A Terceira Turma do STJ, no REsp 2.201.694/SP (rel. p/ acórdão Min. Nancy Andrighi, j. 05/08/2025), reconheceu a ilicitude da disponibilização, por gestor de banco de dados, de dados cadastrais e de adimplemento a terceiros consulentes. Houve condenação por dano moral e ordem de abstenção. Entenda o que ainda pode (score e histórico com autorização) e o que muda para birôs, bancos, varejo, fintechs e times de antifraude.
O que foi decidido
O STJ distinguiu banco de dados do Cadastro Positivo (Lei 12.414/2011) de credit scoring (Tema 710/Súmula 550), concluindo que as teses de score não se aplicam automaticamente a bancos de dados.
Pode:
– disponibilizar score a consulentes sem consentimento do titular;
– disponibilizar histórico de crédito com autorização específica do titular.
Não pode:
– Entregar a terceiros consulentes dados cadastrais (ex.: nome, endereço, telefone) e informações de adimplemento; essas só podem circular entre bancos de dados, nos termos da Lei 12.414.
– A disponibilização indevida gera dano moral presumido (in re ipsa) e responsabilidade objetiva do gestor.
– No caso concreto, houve condenação em R$ 11 mil e ordem de abstenção de novas disponibilizações ilícitas.
Por que isso importa (três leituras práticas)

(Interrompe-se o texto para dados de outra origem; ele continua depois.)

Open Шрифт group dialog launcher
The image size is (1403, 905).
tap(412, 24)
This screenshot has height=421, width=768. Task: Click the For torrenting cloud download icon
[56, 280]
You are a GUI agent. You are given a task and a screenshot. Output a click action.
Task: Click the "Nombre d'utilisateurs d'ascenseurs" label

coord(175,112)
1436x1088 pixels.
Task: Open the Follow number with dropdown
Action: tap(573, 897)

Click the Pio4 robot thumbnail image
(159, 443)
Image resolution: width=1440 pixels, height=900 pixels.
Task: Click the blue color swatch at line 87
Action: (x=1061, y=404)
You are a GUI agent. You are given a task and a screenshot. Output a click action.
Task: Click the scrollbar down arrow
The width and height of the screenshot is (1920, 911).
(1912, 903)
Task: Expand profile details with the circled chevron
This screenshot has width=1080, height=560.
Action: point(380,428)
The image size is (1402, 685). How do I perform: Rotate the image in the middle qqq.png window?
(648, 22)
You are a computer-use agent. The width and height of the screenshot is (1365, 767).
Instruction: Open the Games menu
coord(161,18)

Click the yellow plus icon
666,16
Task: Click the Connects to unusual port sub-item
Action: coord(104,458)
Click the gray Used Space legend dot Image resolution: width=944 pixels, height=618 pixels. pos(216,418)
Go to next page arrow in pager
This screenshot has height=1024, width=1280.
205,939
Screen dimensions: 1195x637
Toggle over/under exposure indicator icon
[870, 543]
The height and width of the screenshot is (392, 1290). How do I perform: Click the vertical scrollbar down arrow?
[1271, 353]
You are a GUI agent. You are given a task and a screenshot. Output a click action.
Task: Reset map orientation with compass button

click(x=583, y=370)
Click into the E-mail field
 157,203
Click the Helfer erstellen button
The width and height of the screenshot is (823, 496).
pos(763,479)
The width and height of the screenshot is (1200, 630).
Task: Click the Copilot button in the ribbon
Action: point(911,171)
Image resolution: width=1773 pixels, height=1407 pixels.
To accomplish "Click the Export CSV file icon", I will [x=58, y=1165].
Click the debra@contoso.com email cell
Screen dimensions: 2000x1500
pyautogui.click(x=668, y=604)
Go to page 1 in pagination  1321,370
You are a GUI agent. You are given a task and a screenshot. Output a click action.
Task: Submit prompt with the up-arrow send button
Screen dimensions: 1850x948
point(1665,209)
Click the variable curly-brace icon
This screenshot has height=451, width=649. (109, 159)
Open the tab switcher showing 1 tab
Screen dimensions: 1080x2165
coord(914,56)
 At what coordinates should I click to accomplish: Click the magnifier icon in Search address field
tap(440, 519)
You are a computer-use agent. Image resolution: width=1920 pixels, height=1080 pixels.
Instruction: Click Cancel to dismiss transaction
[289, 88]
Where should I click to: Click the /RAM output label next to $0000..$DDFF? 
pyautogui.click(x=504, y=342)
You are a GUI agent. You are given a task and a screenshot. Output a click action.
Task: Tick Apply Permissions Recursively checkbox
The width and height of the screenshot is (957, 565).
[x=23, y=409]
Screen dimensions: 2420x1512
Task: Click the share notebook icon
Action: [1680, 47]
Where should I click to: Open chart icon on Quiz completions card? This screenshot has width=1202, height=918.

– Birôs de crédito e dados
– Revisar APIs/rotas e perfis de resposta para não expor campos cadastrais/adimplemento a consulentes.
– Ajustar contratos, anexos técnicos e DPAs: delimitar objeto, finalidade, base legal e segregação de dados.
– Implementar logs e trilhas de auditoria por campo/endpoint para prova de conformidade.
Consulentes (bancos, fintechs, varejo, BNPL, antifraude, cobrança)
– Mapear fontes: de onde vêm dados cadastrais/adimplemento hoje? Há base legal adequada?
– Exigir comprovação de consentimento quando se tratar de histórico, e evitar contratar pacotes que incluam dados cadastrais/adimplemento provenientes de bancos de dados do Cadastro Positivo.
– Restringir perfis de uso (onboarding, prevenção a fraudes, cobrança) ao que a lei permite e ao que o contrato descreve.
Marketing, enriquecimento e “colagem de bases”
– Risco alto para enriquecimento de perfis com dados cadastrais/adimplemento oriundos de banco de dados.
– Reavaliar workflows de prospecção e recuperação de crédito que se apoiem em informações que agora ficam vedadas a consulentes.
LGPD x Lei 12.414/2011: a convivência
A LGPD continua sendo o marco transversal (princípios, direitos, bases legais, segurança, accountability). A Lei 12.414/2011 é especial para o Cadastro Positivo e fixa limites de circulação distintos: score (sem consentimento) e histórico (com autorização), vedando a entrega de cadastrais/adimplemento a consulentes. O recado é de finalidade e minimização: não é porque a tecnologia permite que a lei autoriza.